• Written task
Rewrite the listing from the line containing "Click the return keyword on line 8" down to the end, changing "Frame title" to "Window title" and leaving everything else as it is.

• Collection entries
=======
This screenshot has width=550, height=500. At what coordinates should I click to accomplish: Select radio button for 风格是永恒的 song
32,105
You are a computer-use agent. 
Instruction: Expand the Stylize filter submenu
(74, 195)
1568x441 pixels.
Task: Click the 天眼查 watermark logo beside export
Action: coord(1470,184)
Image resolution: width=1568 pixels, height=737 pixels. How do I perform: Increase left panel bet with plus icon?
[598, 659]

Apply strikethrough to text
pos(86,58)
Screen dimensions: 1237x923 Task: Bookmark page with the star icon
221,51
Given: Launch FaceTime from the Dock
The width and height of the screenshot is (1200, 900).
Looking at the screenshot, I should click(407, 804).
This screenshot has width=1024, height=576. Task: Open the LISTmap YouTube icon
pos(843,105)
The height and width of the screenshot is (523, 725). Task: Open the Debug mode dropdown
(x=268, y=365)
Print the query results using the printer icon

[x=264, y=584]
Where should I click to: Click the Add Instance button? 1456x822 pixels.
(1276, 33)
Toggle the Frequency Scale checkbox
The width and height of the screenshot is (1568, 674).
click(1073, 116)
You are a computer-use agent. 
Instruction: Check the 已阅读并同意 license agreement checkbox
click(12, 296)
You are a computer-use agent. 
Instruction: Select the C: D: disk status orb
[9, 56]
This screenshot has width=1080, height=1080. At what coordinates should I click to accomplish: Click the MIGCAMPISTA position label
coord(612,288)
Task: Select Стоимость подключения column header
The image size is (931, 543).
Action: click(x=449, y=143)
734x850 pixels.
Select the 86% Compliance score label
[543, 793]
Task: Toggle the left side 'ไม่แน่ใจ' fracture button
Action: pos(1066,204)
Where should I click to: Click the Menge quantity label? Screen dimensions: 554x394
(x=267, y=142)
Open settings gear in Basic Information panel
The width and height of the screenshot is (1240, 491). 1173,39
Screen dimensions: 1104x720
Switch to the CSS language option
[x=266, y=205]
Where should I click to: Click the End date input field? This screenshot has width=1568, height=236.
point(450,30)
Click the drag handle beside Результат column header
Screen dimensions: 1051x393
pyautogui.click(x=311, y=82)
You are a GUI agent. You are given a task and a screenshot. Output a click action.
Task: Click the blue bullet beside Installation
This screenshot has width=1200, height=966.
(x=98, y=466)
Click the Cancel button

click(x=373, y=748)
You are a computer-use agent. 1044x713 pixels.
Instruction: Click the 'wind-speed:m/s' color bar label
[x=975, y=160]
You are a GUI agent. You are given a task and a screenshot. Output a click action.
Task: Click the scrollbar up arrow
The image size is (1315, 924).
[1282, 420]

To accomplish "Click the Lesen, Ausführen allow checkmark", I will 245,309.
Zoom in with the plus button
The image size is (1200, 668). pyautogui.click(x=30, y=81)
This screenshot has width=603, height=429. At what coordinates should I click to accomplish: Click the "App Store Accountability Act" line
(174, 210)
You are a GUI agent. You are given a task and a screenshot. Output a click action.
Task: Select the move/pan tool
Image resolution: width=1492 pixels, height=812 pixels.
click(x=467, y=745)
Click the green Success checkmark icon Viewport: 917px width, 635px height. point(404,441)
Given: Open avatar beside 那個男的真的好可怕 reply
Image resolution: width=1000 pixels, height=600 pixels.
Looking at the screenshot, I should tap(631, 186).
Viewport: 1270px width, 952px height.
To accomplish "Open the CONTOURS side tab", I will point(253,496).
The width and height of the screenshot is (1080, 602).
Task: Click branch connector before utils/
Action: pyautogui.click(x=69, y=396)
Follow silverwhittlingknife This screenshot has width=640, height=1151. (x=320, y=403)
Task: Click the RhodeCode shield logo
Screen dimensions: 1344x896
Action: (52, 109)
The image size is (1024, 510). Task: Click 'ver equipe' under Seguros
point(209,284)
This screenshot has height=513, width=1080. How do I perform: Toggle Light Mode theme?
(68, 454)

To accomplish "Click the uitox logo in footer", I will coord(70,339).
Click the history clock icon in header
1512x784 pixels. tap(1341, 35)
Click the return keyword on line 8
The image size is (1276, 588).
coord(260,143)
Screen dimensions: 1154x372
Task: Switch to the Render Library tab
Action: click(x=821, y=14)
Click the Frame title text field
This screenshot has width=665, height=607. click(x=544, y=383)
=======
• Response to this task
Click the return keyword on line 8
The image size is (1276, 588).
coord(260,143)
Screen dimensions: 1154x372
Task: Switch to the Render Library tab
Action: click(x=821, y=14)
Click the Window title text field
This screenshot has width=665, height=607. click(x=544, y=383)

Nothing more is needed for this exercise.